NJ Do you see the decision as a setback to the reform message?

POSNER There were people in the human-rights community here and in Bahrain who were upset because we extended military cooperation for some items. There were people in the government who were upset because of what we said and because some of the holds were not lifted. I think we’re in the right place, actually. 

NJ What’s it been like to coordinate these policies with the military and others focused on national-security interests?


POSNER Between people here at State and the White House, and both the Office of the Secretary of Defense and Central Command, we’ve been constantly in discussion. The society is very polarized now, which creates instability. That’s not good for Bahrain, and that’s not good for our security relationship. Everybody is thinking about that as an element of what we’ve got to pay attention to. It’s not just how many ships sit in the port, or what the 5th Fleet is doing in military terms—it’s where they’re based, and what is the future for Bahrain as a more integrated and stable society. 

NJ How is the process going in Tunisia and Libya?

POSNER Tunisia is the furthest advanced in terms of beginning a law and constitutional process that gives [civil society] a strong foundation. Still a ways to go, but there’s a pathway forward. I was in Libya a few weeks ago. They were coming out of 42 years of complete breakdown of every institution. A lot of things you’d need almost to start from scratch or to undo bad things. But the interim government is quite open to doing all that. Their own civil society is really trying to learn and play a role. So that’s all positive.

NJ Just before the Arab Spring protests spread in full force, Secretary of State Hillary Rodham Clinton last January warned from Qatar that the region’s foundations will be “sinking into the sand” if governments don’t respect their people’s reform aspirations.  Will we see more democracy and human rights in the Gulf?
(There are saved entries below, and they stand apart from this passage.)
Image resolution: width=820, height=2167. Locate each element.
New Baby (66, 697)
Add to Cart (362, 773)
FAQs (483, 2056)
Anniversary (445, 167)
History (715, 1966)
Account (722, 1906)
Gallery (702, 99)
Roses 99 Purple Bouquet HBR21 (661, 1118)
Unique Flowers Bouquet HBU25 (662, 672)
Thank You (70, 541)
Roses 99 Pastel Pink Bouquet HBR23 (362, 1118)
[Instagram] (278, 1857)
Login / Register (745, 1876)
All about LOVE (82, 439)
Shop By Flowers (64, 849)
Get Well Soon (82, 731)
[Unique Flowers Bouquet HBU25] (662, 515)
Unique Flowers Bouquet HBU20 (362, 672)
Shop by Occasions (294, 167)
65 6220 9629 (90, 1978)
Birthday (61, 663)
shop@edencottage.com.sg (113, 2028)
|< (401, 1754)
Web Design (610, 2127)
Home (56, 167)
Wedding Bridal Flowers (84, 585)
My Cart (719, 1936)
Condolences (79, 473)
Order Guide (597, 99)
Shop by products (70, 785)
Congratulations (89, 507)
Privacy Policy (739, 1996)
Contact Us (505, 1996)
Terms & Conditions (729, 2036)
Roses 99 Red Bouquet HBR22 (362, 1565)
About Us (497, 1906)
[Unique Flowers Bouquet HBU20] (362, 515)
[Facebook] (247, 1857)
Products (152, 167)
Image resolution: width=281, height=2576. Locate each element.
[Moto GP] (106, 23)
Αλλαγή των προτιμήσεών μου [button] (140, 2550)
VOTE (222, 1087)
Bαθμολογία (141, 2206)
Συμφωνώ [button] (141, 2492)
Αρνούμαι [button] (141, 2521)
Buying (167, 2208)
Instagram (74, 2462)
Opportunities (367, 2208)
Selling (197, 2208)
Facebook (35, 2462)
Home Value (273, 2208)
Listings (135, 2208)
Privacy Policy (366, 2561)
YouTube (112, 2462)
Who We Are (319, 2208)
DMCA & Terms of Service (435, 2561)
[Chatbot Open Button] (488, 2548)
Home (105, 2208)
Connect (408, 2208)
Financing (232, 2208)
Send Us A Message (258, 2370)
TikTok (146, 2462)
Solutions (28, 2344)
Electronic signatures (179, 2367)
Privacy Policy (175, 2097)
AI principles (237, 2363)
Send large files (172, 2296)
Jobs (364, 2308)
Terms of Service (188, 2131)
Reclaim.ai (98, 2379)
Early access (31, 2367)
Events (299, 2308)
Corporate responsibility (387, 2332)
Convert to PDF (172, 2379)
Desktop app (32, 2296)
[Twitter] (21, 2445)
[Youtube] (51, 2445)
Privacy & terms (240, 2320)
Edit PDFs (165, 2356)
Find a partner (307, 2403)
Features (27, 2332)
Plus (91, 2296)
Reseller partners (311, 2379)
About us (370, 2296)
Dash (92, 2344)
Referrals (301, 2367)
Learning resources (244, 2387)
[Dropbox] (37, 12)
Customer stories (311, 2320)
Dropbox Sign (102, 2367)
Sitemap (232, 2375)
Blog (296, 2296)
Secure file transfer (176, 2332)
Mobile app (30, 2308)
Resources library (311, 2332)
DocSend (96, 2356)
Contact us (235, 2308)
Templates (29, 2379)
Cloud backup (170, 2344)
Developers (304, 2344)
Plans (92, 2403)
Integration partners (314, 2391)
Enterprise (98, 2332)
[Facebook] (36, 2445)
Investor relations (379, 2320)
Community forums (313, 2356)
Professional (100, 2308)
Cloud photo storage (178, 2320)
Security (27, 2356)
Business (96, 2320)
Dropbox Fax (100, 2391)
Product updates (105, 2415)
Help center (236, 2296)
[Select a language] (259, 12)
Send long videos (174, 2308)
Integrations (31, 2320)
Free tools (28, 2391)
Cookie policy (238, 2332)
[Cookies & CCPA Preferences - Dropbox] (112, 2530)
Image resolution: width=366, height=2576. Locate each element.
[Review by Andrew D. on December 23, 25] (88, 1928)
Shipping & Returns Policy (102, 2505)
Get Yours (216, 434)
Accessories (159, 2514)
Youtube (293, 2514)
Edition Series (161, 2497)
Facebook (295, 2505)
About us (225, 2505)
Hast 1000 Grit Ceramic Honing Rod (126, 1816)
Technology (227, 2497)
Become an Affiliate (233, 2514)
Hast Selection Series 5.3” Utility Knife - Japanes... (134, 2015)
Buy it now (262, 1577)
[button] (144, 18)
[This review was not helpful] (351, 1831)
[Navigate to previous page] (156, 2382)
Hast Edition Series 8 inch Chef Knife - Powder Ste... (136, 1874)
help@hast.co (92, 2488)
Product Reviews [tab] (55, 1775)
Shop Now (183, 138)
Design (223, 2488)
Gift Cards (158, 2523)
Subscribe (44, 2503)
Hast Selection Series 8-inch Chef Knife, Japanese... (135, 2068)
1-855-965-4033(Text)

POSNER These things happen. Earlier this month was the 35th anniversary of this bureau. Some people from the early years were reminiscing about what it was like to work in Latin America in 1978; others about Eastern Europe and the Soviet Union in 1980s. The world is moving in a direction where there’s a greater demand for free speech, free association, for democratic freedoms. I think there’s no country in the world at this point that’s immune from that. 

This article appears in the June 23, 2012 edition of National Journal Magazine.